GENFIT ANNOUNCES TOPLINE RESULTS §§
R4inb0w 17:51 - 26.03.2015? 0
GENFIT: GENFIT ANNOUNCES TOPLINE RESULTS FROM THE GOLDEN-505 TRIAL IN NASH
2015-03-26 16:49:14.912 GMT
GENFIT ANNOUNCES TOPLINE RESULTS FROM THE GOLDEN-505 TRIAL IN NASH
* GFT505 demonstrates DOSE-DEPENDENT efficacy on the primary endpoint, AFTER
CONTROLLING FOR BASElINE SEVERITY AND HETEROGENEITY (P=0.027)
* Treatment with GFT505 leads to significant cardio-metabolic benefits
* GFT505 was safe and well tolerated in this 1-year trial
Lille (France), Boston (Massachusetts, United States),March 26, 2015 - GENFIT
(Euronext: GNFT; ISIN: FR0004163111), today announces topline results of the
phase 2 GOLDEN-505 trial i
NASH.
Due to the unexpected rate of resolution of NASH in patients randomized to
placebo who had early NASH (NAS of 3, placebo response rate>57%), along with
the high number of sites for a limited sample size, the study as initially
designed did not enable the trial to meet directly the primary endpoint.

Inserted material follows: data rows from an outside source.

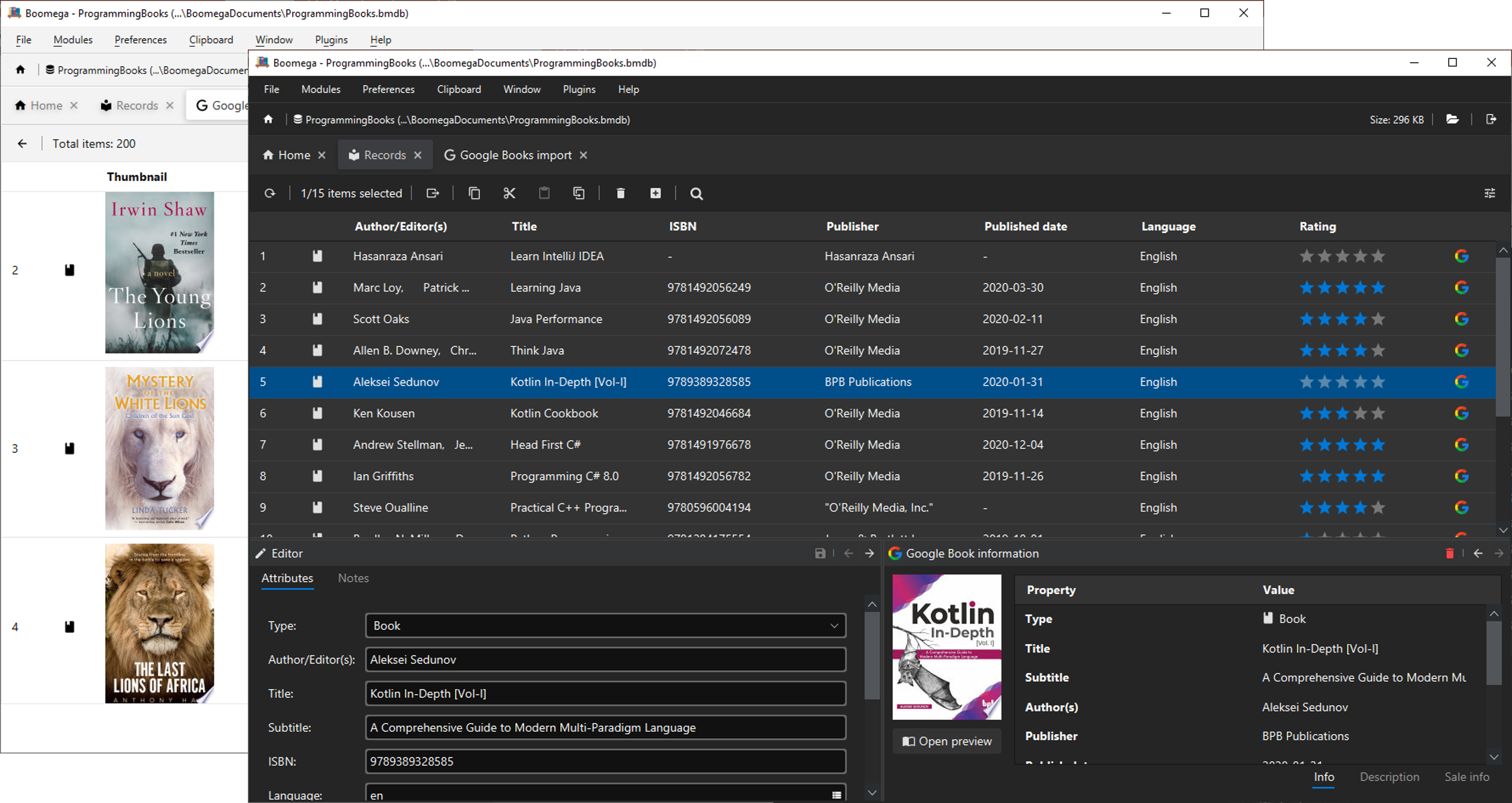Click the paste icon in the toolbar
The image size is (1512, 803).
coord(543,192)
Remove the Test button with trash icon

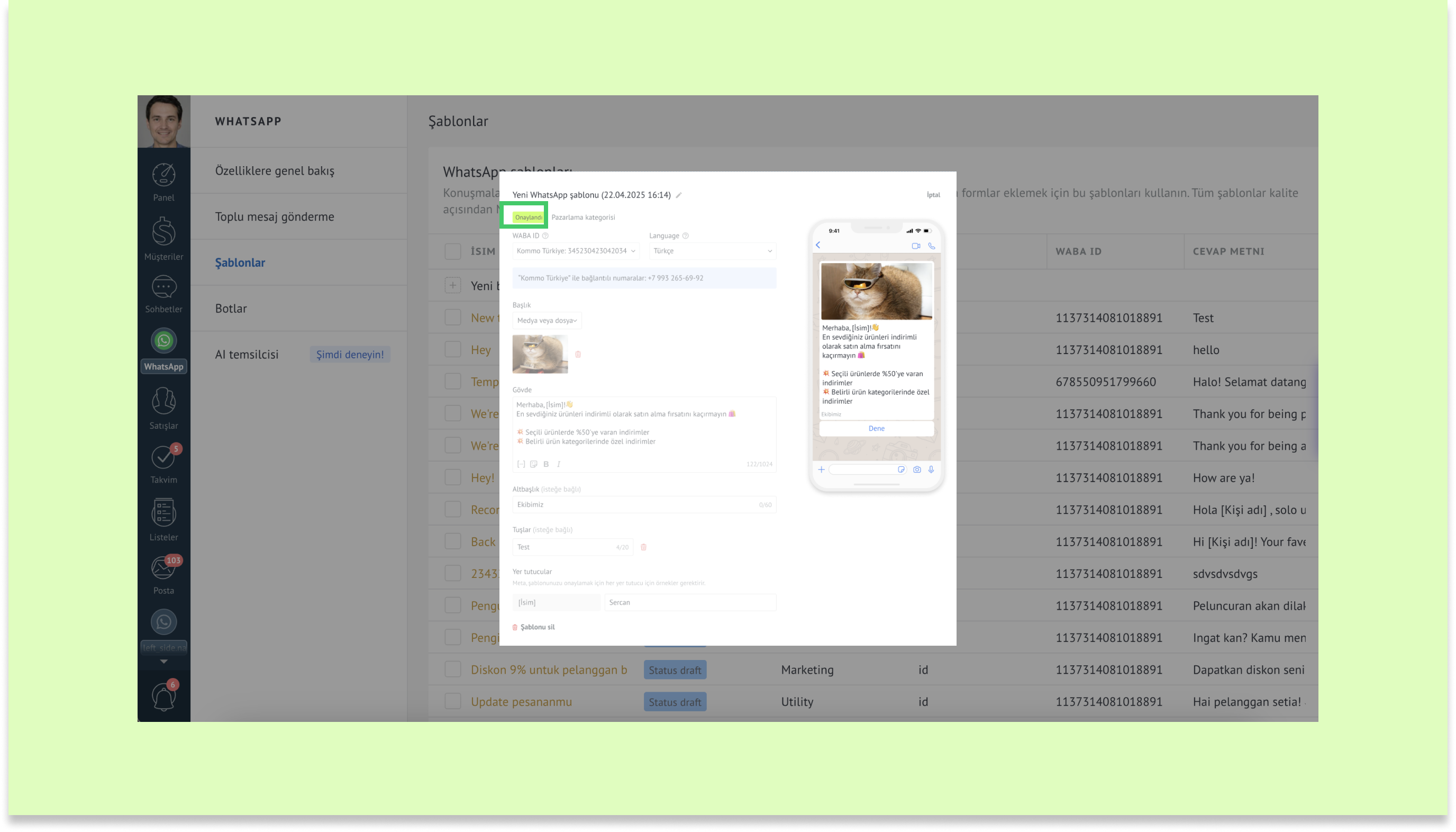coord(643,547)
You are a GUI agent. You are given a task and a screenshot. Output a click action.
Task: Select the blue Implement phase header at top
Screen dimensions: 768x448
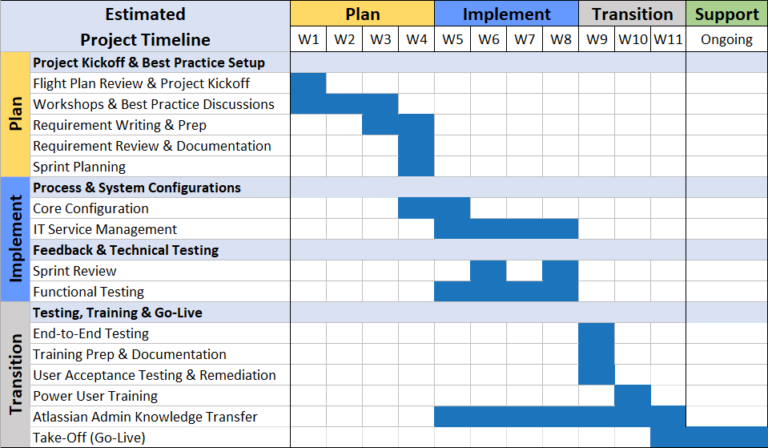click(x=506, y=14)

With
correction for this baseline severity and site heterogeneity by a standardized
statistical analysis, GFT505 120mg meets the primary endpoint: Reversal on
NASH without worsening of fibrosis, as detailed below.
Treatment with GFT505 provides a significant beneficial effect on the primary
endpoint (GFT505 120mg vs placebo, p=0.016, RR=2.03) in the global randomized
population (n=274, full analysis set), where patients without an end of
treatment biopsy were considered as non-responders. The primary endpoint was
also achieved in the evaluable population of patients who underwent both
baseline and end of study liver biopsies (n=237, ITT; p=0.027 vs placebo;
RR=1.94). In the evaluable patient population, GFT505 120mg also has a
beneficial effect of a decrease of NAS-score greater than or equal to 2
(p=0.04 vs placebo).
Early NASH patients with NAS=3 were not included in other recent NASH trials.
If the same is done in the GOLDEN-505 study, keeping patients with more severe
disease defined by NAS greater than or equal to 4 (n=202), GFT505 120mg
demonstrates a doubling of responders on the primary endpoint (22.4% vs 12.7%,
p=0.046, RR=1.9), thus providing evidence of a clinically meaningful benefit
in patients with more advanced disease.